I had my first Balinese Dance lesson yesterday at Puja’s place where she lives with her husband in North London. Their home really reminds me of being back in Kuala Lumpur, where houses on hillsides of Kenny Hill and Damansara were upside-down, with the public spaces being on top and the family spaces downstairs, because you entered from the upstairs. This is one such a home.
She has a dark wood balcony which looks out to the long garden below and the french windows are framed with broad-leaved plants and climbers. I could be back in South-East Asia somewhere. Inside it’s fully carpeted with the occasional carved Balinese mask and statue. There are also some carved wooden banana plants, ripe with bananas. I am in a kampung house on stilts. I want to go back there.
We talk about Unbroken Line and what it means to me and what I need Puja to do as she’s on board as choreographer – and dance teacher. If you have seen Puja dance, she is like that in real life, mercurial and cheeky, with ideas firing from her brain like the quickfire dance moves. I’m going to have a lot of work cut out for me.

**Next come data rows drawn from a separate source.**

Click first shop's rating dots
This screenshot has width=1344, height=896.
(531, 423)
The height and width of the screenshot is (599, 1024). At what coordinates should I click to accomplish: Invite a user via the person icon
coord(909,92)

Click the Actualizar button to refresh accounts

She first teaches me the different forms of dance – male dancers wear trousers and consequently have a wide stance which can be low. Female dancers wear sarongs which can constrict movements, consequently their dances are concentrated in the upper body, with more intricate movements in the hands and head. Then there is a dance form danced by either male or female where the character is both male and female while being neither male nor female. It is a wide-stanced dance with intricate upper body gestures and mudras, to use Hindi phraseology. She teaches me the seledet which is the eye movement. High for male dancers, to the side for female and somewhere in between for cross gender characters. Then comes the stance. Then moving from one stance to another, in the Baris, there are steps in between and seledet in between those. But first, you have to stand before you can walk. Here I’m trying to get that right.

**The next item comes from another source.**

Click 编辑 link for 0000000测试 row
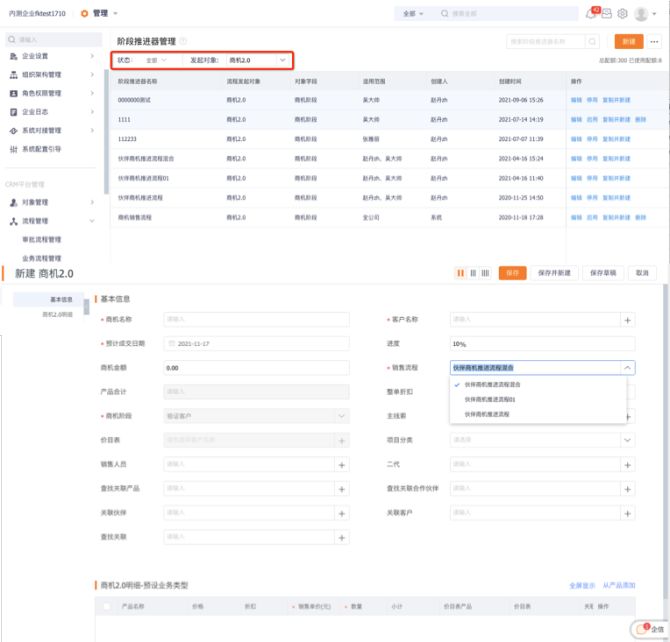The image size is (670, 642). tap(576, 101)
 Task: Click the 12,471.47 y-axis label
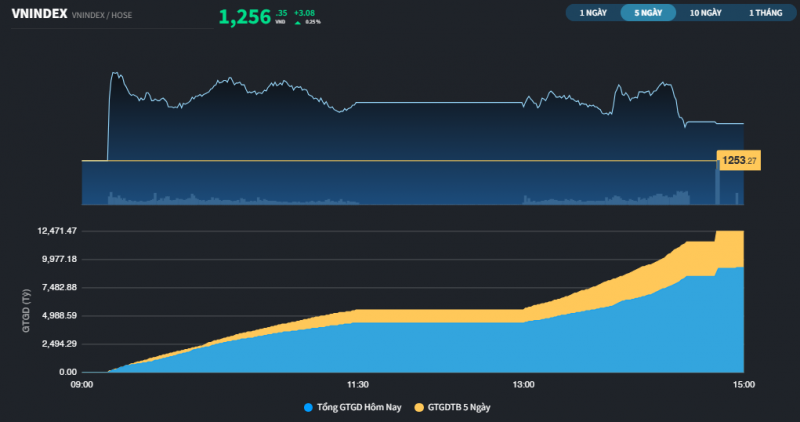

This is meant to be ‘right standing, low’. Watching this video I can hear in my mind’s ears Puja saying “Open your legs more!” I don’t get that instruction very often.
In this video, I’m trying to walk. It’s the hardest thing to do right. It’s more of a swing of the ankles than anything. This is going to take me a long time. I’m glad that I have the time to learn and perfect this stuff. All of these are basic moves.
It makes me wonder how far I’ve got to go with my learning. I know some of her girls have been dancing with Puja for 7 years to get to performance level. I’m trying to do this in 5 months. Am I brave for showing these early first steps to the world? Who knows. I know that I have to start somewhere.